• _AIM OF THE EXERCISE_
Please filter the listing for the string "Open" and copy each matching line.

• _RECORDS PROVIDED_
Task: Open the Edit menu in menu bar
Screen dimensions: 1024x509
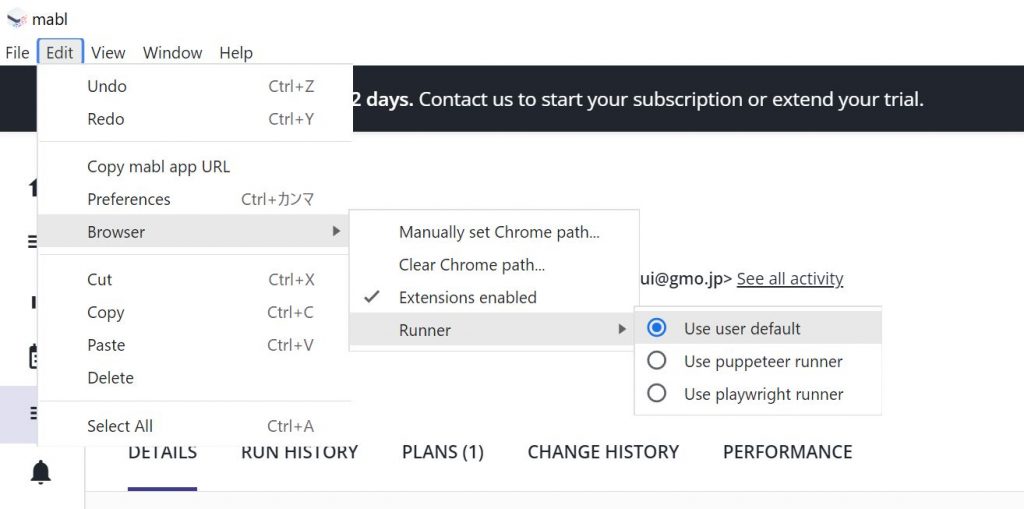Action: (60, 52)
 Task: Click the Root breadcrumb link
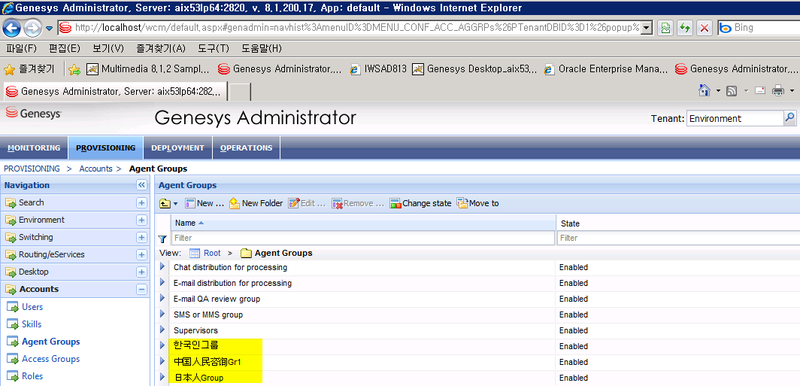[x=212, y=253]
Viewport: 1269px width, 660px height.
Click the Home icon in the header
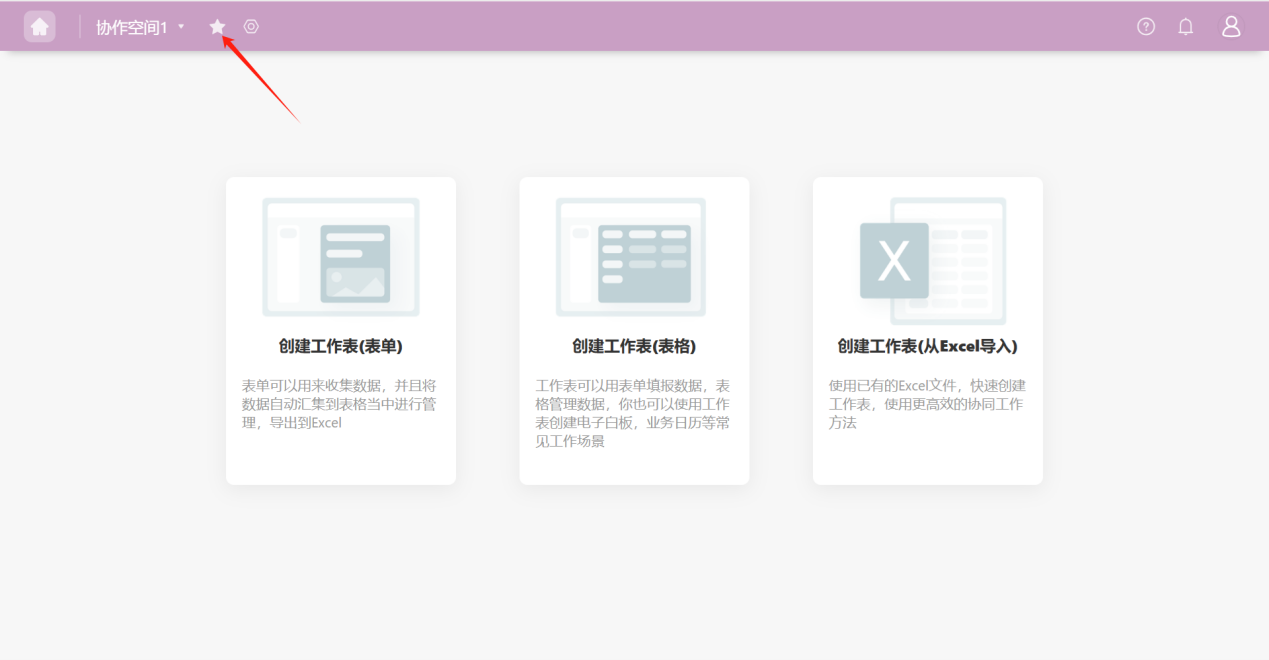coord(40,27)
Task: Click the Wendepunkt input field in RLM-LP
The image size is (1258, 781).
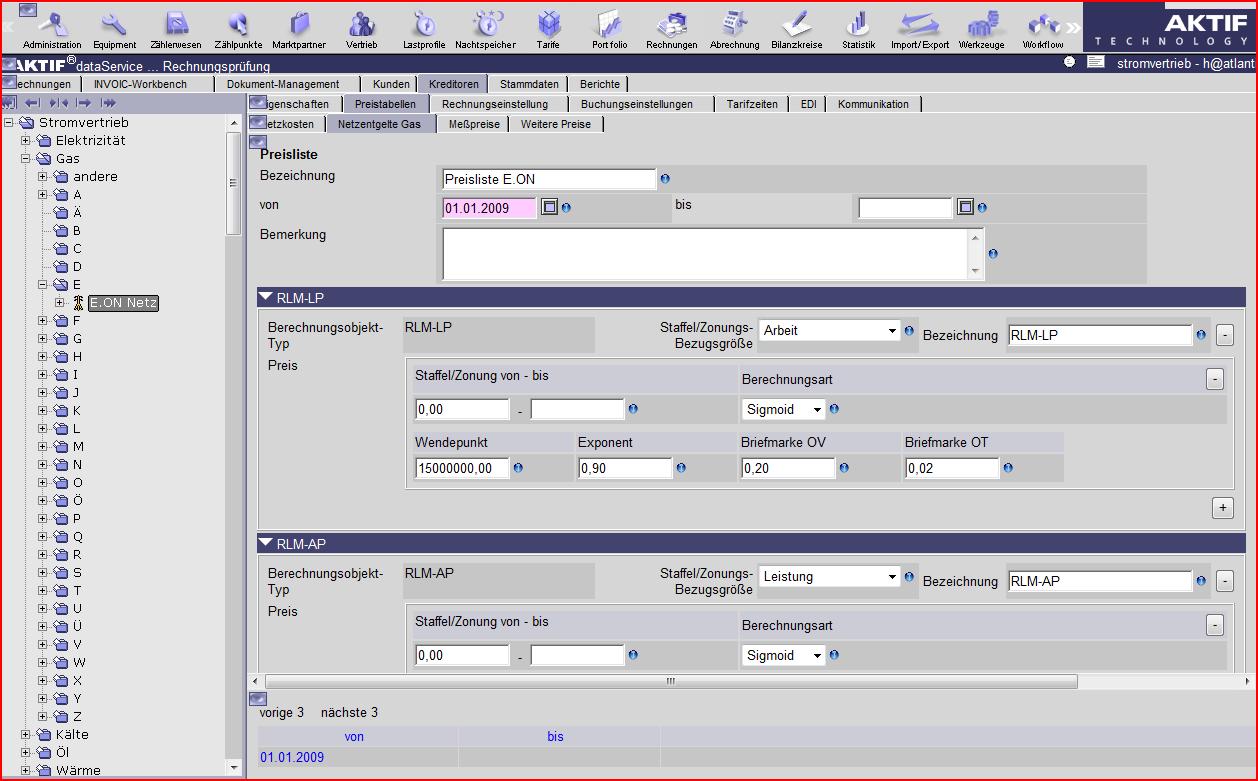Action: (x=462, y=468)
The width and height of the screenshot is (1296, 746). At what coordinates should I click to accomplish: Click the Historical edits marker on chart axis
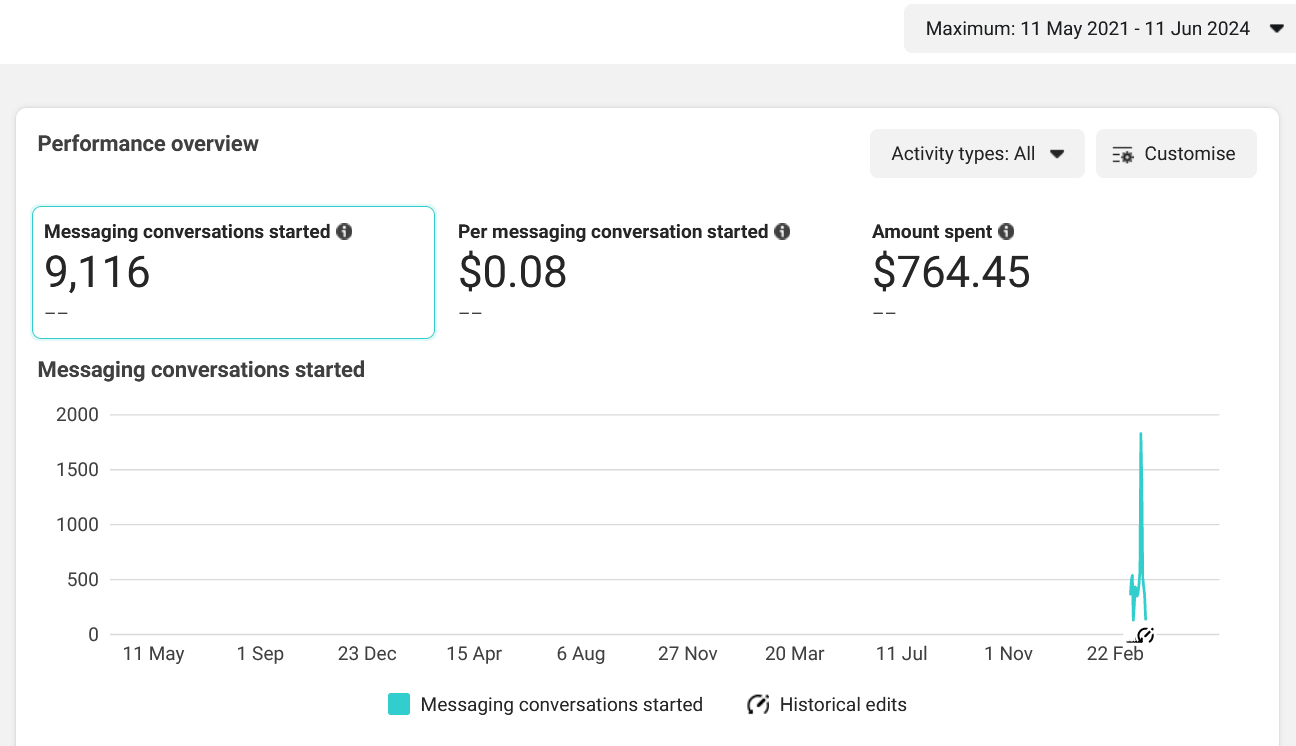coord(1146,635)
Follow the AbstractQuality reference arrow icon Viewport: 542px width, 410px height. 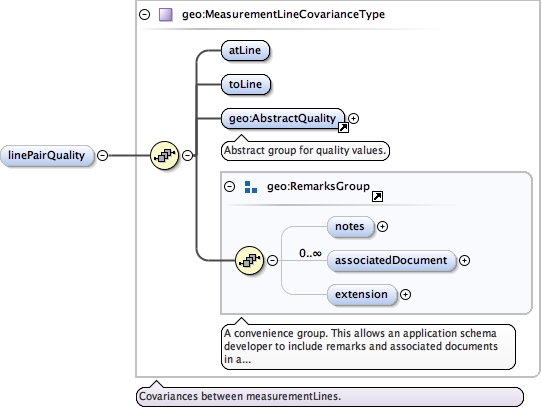point(343,128)
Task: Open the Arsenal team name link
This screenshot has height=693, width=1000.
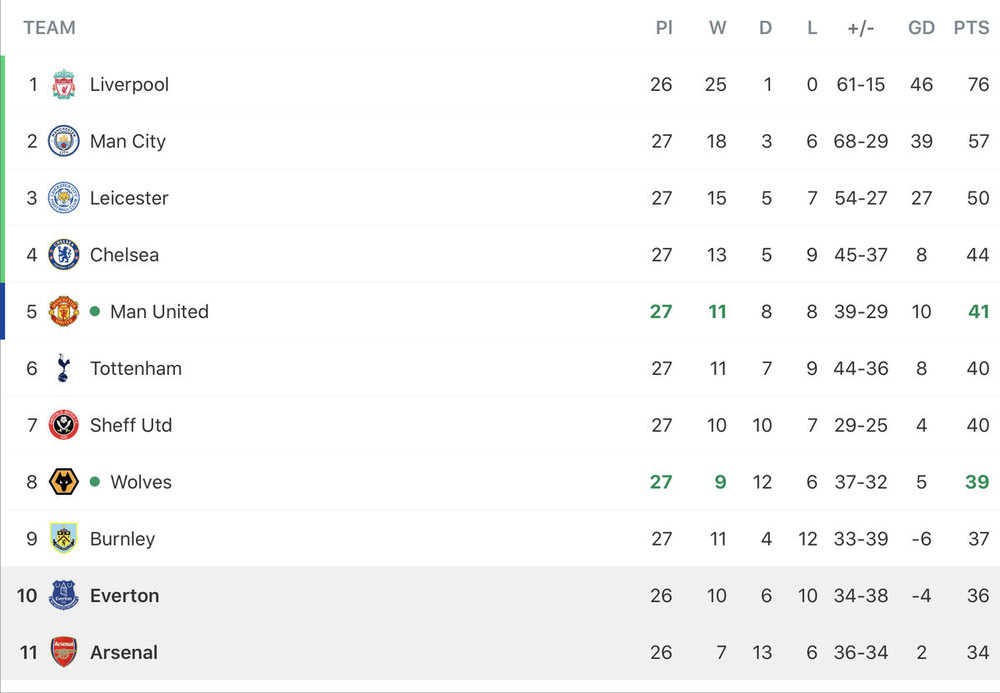Action: (124, 652)
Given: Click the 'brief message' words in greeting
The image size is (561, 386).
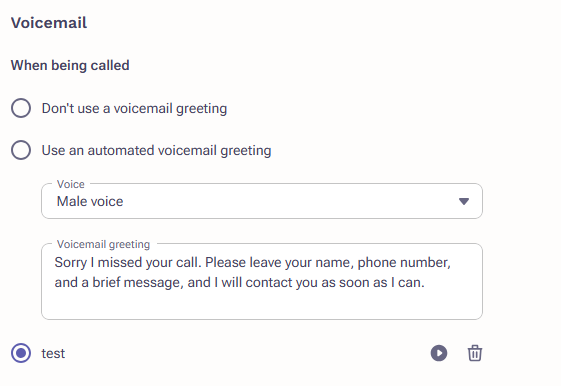Looking at the screenshot, I should (138, 283).
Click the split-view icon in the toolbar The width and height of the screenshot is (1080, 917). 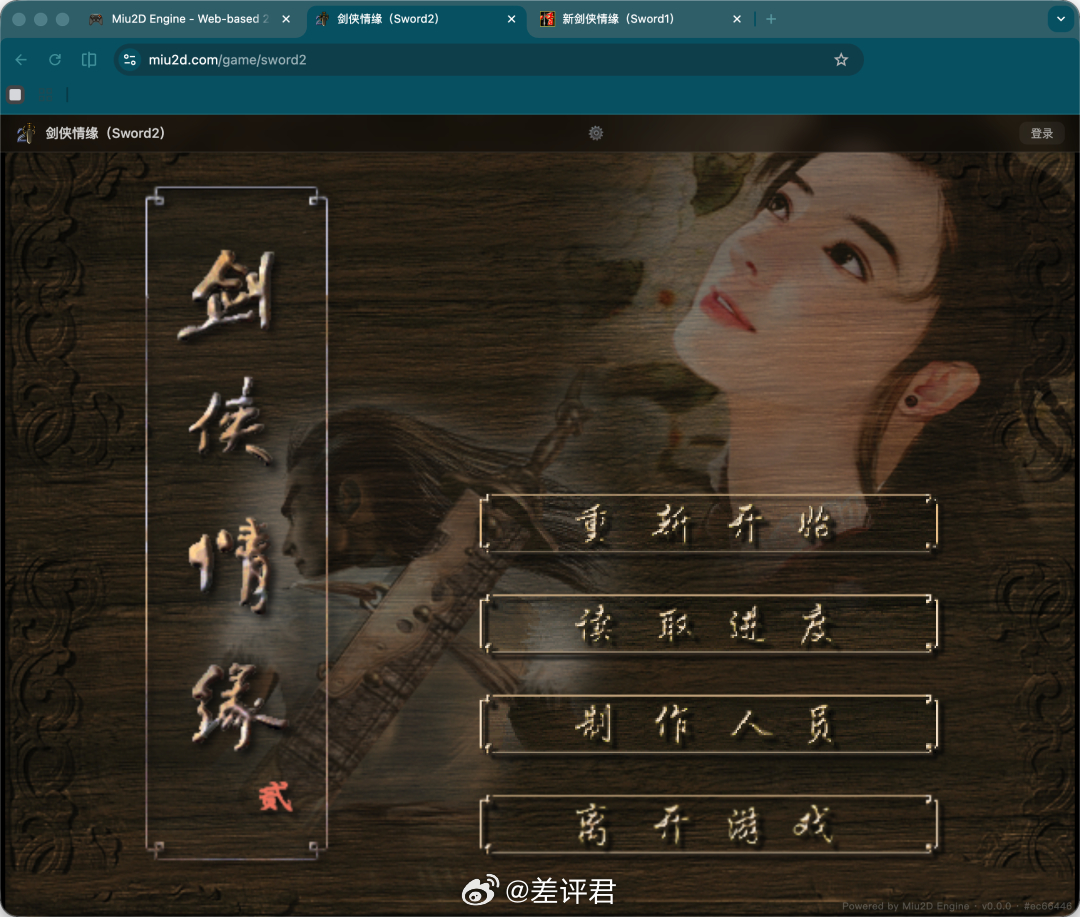88,59
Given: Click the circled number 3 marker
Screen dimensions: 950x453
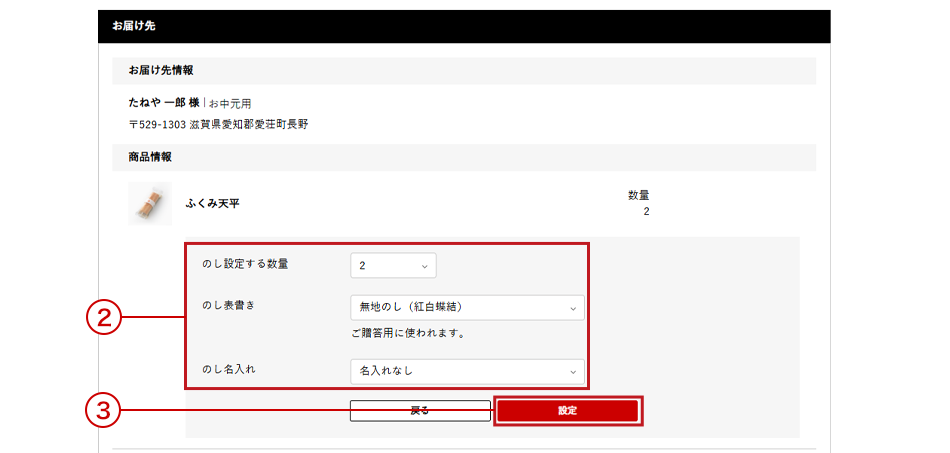Looking at the screenshot, I should pyautogui.click(x=103, y=410).
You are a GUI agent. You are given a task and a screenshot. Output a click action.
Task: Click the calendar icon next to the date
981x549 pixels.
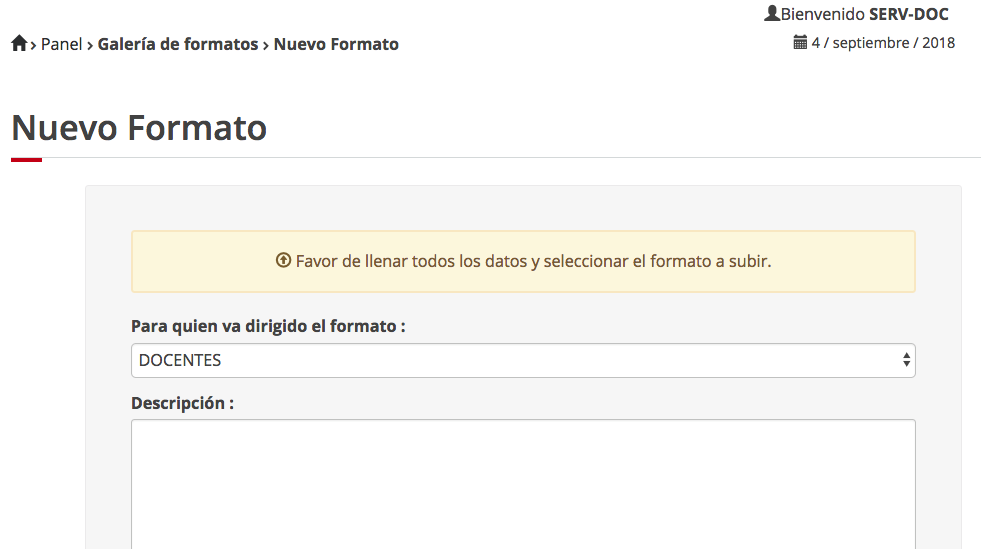coord(800,43)
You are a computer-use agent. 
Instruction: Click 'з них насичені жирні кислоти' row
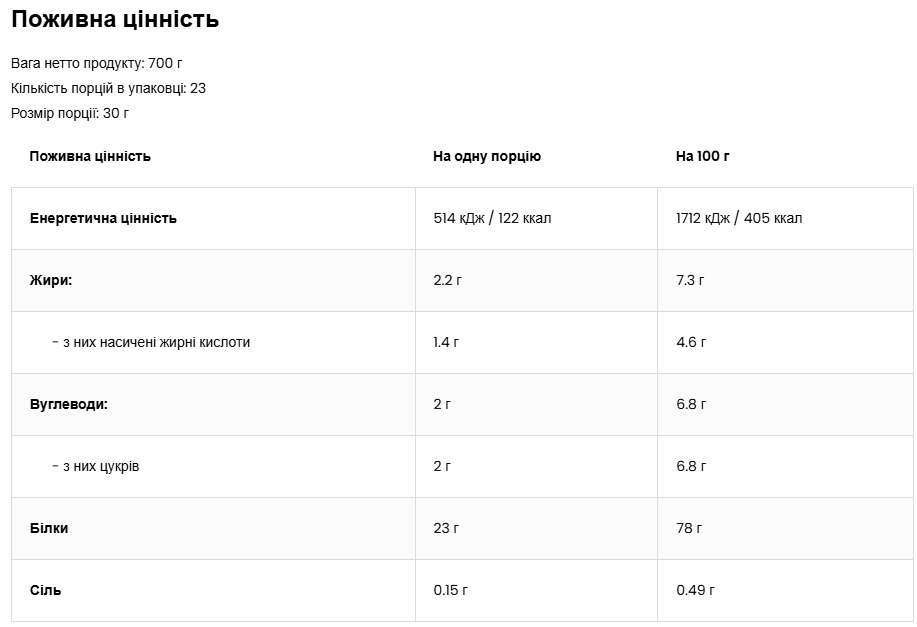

• _SOLUTION TO THIS EXERCISE_
Task: Open the Edit menu in menu bar
Task: Open the Arsenal team name link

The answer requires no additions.